Your instructions
Check each line of the entries below for the word "label", and copy out the ones that have it.

Supplied material
• • •

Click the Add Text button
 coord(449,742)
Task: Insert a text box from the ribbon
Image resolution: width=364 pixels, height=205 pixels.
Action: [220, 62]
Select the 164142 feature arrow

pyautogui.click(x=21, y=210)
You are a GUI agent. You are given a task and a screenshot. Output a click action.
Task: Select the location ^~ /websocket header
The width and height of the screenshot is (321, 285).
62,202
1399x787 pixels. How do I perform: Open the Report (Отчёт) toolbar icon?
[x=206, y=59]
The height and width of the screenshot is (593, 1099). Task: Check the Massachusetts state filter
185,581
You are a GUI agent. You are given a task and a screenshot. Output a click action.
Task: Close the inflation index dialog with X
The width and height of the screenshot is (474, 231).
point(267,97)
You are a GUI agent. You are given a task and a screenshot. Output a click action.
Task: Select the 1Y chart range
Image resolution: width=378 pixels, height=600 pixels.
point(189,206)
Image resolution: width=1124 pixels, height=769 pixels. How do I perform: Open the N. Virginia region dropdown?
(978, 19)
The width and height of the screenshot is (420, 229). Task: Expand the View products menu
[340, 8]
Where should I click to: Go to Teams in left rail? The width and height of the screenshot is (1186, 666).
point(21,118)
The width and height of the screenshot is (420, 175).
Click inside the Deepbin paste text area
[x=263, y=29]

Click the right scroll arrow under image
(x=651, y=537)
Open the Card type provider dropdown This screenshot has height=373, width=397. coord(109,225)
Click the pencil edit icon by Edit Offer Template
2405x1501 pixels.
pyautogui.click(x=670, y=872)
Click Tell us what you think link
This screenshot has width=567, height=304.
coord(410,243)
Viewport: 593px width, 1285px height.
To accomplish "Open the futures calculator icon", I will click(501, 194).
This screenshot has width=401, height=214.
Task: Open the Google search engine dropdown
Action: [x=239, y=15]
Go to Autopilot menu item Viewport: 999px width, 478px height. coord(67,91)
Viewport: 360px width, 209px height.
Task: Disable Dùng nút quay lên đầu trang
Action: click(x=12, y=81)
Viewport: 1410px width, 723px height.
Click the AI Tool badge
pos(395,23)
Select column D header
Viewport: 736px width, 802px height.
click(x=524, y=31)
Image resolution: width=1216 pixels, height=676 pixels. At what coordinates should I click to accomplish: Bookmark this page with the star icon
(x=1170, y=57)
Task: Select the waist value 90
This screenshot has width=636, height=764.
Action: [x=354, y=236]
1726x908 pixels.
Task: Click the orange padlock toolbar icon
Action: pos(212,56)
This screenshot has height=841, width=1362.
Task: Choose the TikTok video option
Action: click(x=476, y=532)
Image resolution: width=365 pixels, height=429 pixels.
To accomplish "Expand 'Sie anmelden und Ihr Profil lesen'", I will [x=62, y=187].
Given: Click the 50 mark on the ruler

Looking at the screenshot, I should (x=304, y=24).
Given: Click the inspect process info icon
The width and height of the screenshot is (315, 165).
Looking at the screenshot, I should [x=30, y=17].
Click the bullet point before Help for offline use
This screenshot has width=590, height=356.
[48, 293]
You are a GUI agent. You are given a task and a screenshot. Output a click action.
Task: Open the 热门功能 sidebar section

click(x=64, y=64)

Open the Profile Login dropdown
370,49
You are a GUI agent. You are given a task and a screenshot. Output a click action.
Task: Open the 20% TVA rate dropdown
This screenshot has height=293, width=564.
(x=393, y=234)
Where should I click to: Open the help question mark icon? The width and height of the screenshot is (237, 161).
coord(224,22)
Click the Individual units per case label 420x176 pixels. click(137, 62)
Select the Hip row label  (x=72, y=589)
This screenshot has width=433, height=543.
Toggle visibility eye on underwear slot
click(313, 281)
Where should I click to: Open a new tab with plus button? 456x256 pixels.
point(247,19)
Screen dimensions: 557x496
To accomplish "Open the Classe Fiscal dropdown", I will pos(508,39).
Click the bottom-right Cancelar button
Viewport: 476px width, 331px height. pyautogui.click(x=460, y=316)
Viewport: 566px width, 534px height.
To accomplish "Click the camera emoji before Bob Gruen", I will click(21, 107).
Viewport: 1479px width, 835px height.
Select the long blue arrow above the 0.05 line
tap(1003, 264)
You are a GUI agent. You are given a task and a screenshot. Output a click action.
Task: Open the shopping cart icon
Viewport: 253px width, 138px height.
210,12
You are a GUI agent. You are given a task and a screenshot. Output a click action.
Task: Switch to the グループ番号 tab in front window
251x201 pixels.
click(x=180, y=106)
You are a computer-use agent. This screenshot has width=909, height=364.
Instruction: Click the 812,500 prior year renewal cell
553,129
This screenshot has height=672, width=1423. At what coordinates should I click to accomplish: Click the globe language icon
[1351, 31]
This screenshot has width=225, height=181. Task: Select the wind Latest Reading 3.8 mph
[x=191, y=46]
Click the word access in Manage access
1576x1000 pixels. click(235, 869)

• • •

Completed task
Click the Individual units per case label 420x176 pixels. click(137, 62)
Select the Hip row label  (x=72, y=589)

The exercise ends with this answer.